Le véritable mal mauritanien : Le constat sans conséquence

20 April, 2026 - 10:41

Le problème de la Mauritanie n’est ni l’ignorance ni l’absence de diagnostic.
Tout le monde sait.
Le pays dispose de ressources considérables (135 000 ha de potentiel irrigable, 1,8 million de tonnes de ressources halieutiques, 15 milliards de tonnes de fer, 150 millions d’onces d’or, 28 millions de tonnes de cuivre et 6 milliards de tonnes de gypse, ce qui en fait un acteur minier majeur), d’une position géographique stratégique et suscite un intérêt croissant des investisseurs.
Mais tout le monde sait aussi ce qui ne va pas : une pauvreté massive (56%), un chômage persistant (10,37) une santé défaillante et une école en crise.
Depuis des décennies, nous sommes installés dans un paradoxe : celui d’un constat lucide… mais stérile.
On analyse, on commente, mais rien ne change vraiment.
Le problème n’est plus de savoir.
Le problème est de décider.
Car ce qui distingue les pays qui stagnent de ceux qui avancent, ce n’est pas la connaissance, mais la capacité à transformer cette connaissance en décisions cohérentes et durables.
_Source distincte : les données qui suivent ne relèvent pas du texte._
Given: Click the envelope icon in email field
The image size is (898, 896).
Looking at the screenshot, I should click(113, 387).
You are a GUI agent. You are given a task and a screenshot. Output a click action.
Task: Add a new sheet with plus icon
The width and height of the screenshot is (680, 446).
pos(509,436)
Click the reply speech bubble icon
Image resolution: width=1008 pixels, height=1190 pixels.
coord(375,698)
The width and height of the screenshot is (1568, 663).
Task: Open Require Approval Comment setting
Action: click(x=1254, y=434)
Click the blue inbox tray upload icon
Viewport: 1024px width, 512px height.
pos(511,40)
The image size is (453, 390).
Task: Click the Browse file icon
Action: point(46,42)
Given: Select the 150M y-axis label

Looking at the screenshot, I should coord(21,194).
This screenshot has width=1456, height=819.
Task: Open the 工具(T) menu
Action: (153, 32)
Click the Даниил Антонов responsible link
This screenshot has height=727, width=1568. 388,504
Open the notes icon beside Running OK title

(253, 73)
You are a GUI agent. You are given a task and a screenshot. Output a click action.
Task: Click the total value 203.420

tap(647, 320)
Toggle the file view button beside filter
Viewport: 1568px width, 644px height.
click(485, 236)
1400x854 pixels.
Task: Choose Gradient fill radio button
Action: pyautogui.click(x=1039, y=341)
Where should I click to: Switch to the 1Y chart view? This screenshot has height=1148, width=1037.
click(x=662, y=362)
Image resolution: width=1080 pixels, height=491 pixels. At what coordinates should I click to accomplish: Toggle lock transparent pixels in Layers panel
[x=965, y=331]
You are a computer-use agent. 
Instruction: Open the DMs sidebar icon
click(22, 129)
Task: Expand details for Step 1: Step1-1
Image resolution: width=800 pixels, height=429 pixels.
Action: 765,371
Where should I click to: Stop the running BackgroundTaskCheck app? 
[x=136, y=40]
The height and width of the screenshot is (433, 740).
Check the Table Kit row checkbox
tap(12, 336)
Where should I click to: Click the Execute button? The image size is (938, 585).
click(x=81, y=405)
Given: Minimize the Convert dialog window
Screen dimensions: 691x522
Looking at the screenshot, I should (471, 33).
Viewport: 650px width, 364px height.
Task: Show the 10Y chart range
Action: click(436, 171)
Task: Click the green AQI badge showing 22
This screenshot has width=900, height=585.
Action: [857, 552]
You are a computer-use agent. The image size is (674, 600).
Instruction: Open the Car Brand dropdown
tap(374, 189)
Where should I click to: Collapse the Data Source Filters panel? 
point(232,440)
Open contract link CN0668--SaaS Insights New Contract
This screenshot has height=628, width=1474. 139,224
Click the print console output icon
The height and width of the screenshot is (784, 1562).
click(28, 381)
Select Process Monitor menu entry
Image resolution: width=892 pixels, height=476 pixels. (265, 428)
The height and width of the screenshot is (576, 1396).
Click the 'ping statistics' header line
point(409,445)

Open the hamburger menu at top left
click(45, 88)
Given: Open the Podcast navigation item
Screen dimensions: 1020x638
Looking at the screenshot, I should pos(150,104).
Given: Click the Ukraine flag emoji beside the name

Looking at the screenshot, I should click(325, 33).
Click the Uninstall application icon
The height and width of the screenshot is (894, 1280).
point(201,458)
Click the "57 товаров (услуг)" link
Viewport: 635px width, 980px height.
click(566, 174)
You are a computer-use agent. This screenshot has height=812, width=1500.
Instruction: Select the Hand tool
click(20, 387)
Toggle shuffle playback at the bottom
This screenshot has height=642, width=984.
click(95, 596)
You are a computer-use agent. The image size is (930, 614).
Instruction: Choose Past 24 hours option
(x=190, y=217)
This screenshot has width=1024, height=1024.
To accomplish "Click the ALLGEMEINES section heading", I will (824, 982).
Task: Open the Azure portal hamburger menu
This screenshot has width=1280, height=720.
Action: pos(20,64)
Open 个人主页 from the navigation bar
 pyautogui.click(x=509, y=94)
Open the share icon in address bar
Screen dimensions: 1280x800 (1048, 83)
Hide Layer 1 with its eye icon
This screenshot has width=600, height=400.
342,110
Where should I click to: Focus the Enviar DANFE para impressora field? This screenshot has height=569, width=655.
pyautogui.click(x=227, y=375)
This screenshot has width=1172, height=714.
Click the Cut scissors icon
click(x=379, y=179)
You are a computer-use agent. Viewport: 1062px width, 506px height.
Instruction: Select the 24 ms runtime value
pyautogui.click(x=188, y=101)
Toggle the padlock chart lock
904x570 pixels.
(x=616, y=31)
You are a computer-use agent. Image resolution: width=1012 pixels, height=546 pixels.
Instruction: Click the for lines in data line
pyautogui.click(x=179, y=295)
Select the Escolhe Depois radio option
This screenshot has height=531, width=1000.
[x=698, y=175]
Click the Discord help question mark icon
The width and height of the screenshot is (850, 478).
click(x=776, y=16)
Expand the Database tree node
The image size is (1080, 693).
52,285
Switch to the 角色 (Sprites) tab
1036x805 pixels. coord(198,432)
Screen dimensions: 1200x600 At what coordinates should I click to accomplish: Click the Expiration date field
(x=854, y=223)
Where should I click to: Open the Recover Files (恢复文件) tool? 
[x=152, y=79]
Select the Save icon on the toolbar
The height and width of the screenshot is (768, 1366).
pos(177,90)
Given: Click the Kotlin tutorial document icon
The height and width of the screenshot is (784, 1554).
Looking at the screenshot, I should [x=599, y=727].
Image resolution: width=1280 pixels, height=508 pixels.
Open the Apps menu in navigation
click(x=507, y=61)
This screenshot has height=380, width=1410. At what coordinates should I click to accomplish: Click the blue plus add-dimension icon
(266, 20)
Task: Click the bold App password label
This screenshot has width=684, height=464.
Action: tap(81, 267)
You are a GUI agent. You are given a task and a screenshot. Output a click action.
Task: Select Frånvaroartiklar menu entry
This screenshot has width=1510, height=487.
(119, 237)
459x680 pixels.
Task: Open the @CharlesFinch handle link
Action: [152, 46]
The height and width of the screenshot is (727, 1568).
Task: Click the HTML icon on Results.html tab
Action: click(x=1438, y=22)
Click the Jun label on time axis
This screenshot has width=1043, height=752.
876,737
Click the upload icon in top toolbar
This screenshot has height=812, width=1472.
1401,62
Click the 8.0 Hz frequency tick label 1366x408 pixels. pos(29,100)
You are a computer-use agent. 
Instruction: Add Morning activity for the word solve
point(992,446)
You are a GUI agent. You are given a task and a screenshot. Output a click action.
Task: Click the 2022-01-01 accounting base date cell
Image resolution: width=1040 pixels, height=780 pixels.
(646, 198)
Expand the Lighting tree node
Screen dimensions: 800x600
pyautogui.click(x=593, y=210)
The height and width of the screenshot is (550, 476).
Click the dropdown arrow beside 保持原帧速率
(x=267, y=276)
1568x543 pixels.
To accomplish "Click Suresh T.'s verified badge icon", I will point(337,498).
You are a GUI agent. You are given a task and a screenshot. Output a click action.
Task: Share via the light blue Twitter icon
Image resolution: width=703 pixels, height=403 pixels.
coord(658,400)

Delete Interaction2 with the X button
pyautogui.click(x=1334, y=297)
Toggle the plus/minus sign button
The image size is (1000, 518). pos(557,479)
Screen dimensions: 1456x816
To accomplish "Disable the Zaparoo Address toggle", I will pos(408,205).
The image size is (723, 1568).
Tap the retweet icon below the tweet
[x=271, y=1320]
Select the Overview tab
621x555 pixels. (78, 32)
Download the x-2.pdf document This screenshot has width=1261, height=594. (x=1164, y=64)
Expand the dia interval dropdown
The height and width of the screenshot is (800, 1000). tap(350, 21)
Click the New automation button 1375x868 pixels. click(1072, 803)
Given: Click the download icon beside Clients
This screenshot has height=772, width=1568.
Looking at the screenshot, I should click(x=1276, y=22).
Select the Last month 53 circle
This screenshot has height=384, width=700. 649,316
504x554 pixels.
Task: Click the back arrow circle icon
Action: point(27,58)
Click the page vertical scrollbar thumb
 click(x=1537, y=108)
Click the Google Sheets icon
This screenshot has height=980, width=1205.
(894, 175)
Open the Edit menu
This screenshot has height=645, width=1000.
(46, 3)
Aujourd’hui, trois verrous bloquent le développement.
        1.  L’illusion de la lutte contre la corruption
Une lutte réelle ne se proclame pas, elle se prouve.
Tant que l’impunité persiste et que des responsables mis en cause continuent d’être promus, le message est clair : la corruption reste tolérée. Or, aucun développement durable n’est possible dans un tel contexte.
        2.  La mise à l’écart de la compétence
Aucun pays ne s’est développé en marginalisant le mérite.
Lorsque les nominations obéissent à d’autres logiques que la compétence, l’inefficacité devient systémique et compromet l’avenir.
        3.   L’absence de vision
Sans cap clair et stable, l’action publique devient une succession d’initiatives sans continuité.
Les politiques se font et se défont, empêchant toute réforme de s’inscrire dans la durée.
La réalité est simple : ce ne sont ni les ressources ni les idées qui manquent.
Ce qui manque, c’est une décision ferme d’appliquer des règles claires :
tolérance zéro pour la corruption, priorité au mérite, et constance dans l’action.
Sans cela, le développement restera une promesse.